TO DO: Work through the data line by line, gathering every line that has the word "Google".

SUPPLIED DATA:
━━━━━━━━━━━━━━━━

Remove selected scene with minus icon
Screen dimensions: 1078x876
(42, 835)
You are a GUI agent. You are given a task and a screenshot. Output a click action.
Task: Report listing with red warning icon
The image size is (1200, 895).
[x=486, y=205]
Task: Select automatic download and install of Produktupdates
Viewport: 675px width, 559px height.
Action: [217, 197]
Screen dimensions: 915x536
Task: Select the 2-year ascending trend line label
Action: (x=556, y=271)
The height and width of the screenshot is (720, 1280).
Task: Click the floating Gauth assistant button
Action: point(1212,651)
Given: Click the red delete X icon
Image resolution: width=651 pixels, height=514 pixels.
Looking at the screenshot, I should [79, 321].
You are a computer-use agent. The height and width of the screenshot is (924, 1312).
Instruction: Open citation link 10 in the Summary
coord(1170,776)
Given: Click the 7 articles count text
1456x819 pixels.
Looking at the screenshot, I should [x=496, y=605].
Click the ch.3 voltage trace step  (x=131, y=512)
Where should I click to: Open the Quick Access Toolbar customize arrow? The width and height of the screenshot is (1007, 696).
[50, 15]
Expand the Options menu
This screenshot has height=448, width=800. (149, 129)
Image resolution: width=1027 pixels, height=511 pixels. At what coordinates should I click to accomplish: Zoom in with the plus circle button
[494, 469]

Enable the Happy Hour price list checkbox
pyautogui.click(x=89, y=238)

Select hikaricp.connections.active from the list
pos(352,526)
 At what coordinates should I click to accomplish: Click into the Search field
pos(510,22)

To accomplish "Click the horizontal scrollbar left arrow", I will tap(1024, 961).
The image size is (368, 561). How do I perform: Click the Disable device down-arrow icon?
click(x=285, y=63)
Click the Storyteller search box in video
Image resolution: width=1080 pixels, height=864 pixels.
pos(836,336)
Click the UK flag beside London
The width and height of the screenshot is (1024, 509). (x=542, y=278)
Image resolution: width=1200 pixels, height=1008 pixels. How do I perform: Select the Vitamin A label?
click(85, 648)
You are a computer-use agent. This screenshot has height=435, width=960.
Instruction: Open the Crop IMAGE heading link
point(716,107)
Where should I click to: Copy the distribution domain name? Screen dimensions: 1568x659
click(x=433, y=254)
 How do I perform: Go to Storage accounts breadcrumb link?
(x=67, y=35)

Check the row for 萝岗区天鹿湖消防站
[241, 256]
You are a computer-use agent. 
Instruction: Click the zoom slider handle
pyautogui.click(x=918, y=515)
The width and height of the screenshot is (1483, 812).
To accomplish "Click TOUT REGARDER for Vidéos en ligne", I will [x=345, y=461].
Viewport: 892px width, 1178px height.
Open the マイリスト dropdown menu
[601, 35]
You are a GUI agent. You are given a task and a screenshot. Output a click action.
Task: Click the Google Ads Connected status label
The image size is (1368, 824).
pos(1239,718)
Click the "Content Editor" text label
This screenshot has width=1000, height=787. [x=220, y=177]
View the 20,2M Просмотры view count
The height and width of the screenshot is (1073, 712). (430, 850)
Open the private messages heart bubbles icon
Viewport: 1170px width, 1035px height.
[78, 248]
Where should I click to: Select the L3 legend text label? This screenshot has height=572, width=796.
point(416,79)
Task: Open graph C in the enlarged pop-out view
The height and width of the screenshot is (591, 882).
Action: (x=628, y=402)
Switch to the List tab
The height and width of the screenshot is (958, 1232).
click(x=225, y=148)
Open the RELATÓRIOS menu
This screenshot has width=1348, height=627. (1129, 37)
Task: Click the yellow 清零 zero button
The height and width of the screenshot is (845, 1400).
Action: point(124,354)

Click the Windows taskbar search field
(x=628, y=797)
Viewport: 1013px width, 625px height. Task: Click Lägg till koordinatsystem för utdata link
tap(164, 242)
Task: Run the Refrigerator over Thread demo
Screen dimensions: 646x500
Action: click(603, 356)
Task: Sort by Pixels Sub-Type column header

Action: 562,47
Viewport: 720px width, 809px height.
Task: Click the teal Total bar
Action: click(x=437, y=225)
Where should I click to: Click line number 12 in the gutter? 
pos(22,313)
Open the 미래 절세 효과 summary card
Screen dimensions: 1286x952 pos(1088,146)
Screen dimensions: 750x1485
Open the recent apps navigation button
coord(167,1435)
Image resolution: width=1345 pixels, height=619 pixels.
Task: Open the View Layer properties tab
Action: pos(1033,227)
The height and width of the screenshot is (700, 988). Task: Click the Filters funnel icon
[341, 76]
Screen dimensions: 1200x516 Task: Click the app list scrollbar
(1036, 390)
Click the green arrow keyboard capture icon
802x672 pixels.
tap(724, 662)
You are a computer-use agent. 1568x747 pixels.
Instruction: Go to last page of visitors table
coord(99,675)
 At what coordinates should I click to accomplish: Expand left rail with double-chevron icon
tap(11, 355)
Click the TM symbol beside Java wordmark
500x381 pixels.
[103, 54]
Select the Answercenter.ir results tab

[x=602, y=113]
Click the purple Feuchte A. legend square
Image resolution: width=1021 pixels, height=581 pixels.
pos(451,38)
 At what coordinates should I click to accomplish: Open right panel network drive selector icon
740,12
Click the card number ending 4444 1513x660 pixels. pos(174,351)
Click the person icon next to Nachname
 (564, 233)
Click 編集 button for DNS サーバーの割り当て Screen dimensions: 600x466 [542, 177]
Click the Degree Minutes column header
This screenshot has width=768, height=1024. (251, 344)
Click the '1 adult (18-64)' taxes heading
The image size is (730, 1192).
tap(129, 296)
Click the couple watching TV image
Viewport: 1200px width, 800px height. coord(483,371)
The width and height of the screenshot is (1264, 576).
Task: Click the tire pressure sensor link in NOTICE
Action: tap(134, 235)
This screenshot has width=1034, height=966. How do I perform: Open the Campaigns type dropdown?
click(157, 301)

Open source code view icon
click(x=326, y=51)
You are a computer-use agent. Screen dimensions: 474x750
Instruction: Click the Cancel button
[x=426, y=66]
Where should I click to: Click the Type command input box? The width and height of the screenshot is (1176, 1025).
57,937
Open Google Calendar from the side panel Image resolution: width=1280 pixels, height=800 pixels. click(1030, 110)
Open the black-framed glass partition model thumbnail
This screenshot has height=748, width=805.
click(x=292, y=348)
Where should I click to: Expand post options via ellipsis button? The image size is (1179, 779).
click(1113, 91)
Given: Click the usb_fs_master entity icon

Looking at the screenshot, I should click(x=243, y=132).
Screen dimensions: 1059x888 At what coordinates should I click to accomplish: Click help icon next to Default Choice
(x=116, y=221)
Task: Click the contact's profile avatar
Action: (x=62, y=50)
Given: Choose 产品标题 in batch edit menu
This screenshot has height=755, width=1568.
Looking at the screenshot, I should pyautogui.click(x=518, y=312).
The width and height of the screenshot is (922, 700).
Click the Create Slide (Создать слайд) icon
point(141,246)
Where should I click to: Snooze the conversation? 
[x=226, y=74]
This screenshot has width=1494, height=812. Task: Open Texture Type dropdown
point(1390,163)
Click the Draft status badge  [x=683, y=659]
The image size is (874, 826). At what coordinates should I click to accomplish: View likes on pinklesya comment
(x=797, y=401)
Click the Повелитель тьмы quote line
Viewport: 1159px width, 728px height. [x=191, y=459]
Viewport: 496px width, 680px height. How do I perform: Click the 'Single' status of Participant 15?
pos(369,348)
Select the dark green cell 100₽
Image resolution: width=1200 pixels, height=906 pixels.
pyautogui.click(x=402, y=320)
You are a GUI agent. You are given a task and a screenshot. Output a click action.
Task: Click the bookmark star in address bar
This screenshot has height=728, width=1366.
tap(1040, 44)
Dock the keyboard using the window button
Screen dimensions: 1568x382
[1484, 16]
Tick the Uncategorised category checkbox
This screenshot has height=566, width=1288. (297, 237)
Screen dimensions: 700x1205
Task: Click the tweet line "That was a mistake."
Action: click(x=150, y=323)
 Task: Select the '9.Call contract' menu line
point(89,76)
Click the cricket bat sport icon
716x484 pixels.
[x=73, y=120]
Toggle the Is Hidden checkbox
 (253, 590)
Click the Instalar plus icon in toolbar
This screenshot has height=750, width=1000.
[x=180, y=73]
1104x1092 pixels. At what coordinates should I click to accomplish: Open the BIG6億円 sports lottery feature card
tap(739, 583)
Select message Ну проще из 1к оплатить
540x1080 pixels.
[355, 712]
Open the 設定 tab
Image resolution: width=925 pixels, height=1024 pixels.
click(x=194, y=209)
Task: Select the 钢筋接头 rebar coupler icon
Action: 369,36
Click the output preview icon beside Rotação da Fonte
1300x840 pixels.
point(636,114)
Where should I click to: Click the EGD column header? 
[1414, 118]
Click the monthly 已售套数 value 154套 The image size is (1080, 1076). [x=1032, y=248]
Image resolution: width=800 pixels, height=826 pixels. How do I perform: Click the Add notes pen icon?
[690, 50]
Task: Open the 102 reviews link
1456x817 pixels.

━━━━━━━━━━━━━━━━

TASK OUTPUT:
Task: Click the Google Ads Connected status label
Open Google Calendar from the side panel Image resolution: width=1280 pixels, height=800 pixels. click(1030, 110)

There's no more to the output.